Loggers prep for track and field season
The Western News | March 19, 2021 7:00 AM
Libby track and field athletes began pounding pavement this week, getting in shape for their upcoming season.
Though the team was unable to compete last year due to coronavirus restrictions, the Loggers have taken the challenge of getting back into shape in stride. Head coach Josh Bean said roughly 23 boys and 12 girls came out for the team this year.
“We were hoping to get some more people out,” he said during a March 16 practice. “But of the kids we got out, we got some athletes out.”
At least five seniors have joined the squad, according to coach Shannon Ostrowski.
Bean said the Loggers will be fielding competitors in all 17 events, but he remains on the lookout for a competitive pole-vaulter.
Seniors Keilen Rausch and Olivia Gilliam-Smith are expected to be among the team’s lead jumpers. While many of Libby’s throwers are young, Bean said the team could rely on the experience of senior Jay Beagle and junior Caden Williams in the javelin throw.
Having committed to the University of Montana as a 400-, 200- and 100-meter sprinter, Beagle will be an asset for the Loggers on the track. Bean said he felt the team could put together a strong short and long relay. The team would hold heated 100- and 400-meter sprints to determine how best to divide athletes between relay squads.
As of March 16, the team was focused on conditioning.

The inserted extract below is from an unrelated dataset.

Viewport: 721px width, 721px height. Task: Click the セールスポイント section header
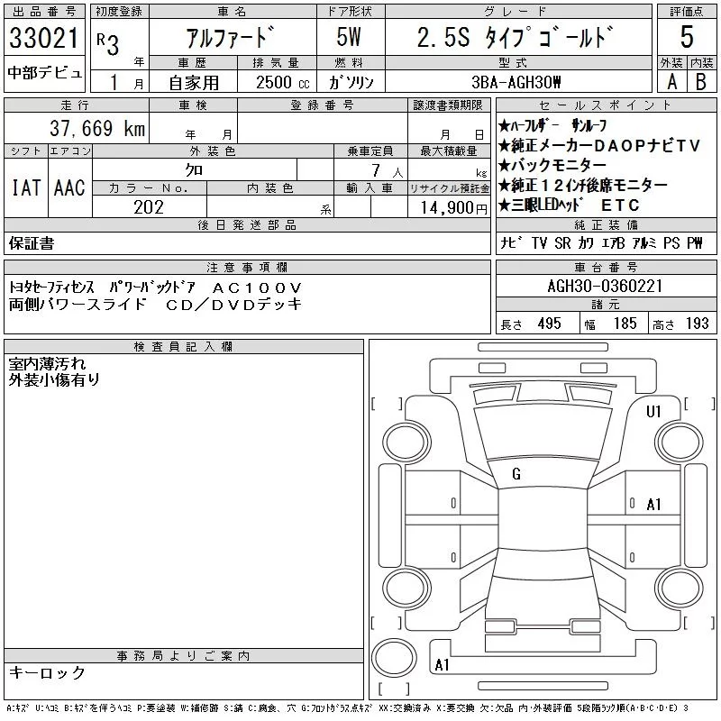(606, 105)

High-intensity interval training, sprints, bodyweight workouts and weight lifting have formed the basis of the Loggers practices.
Bean said the team was also doing a battery of prediction tests, which assess the athletes’ running, jumping, hurtling and throwing abilities. After whipping the students back into shape, the coaches plan to add in more technique work.
Rausch found that on the boy’s side, the team is shaping up well.
“We’re going to be really solid in most of our events,” he said.
On the girl’s side of the squad, Gilliam-Smith said she would have liked to see more students come out. She noted that the team has a lot of younger athletes who have yet to be tested in meets. To ensure the Loggers can perform across the board, Beagle said it would be critical for underclassmen to commit to the team’s conditioning and technique training.
“It’s just getting them to buy into the program,” said Beagle. “They’ve really got some potential, they're just young and new at it. I’m really excited to see their progress throughout the year.”
Historically, Columbia Falls and Whitefish have fielded strong teams. Beagle said his biggest personal rival was a sprinter from Laurel.
Libby’s first meet will be held on the weekend of April 3.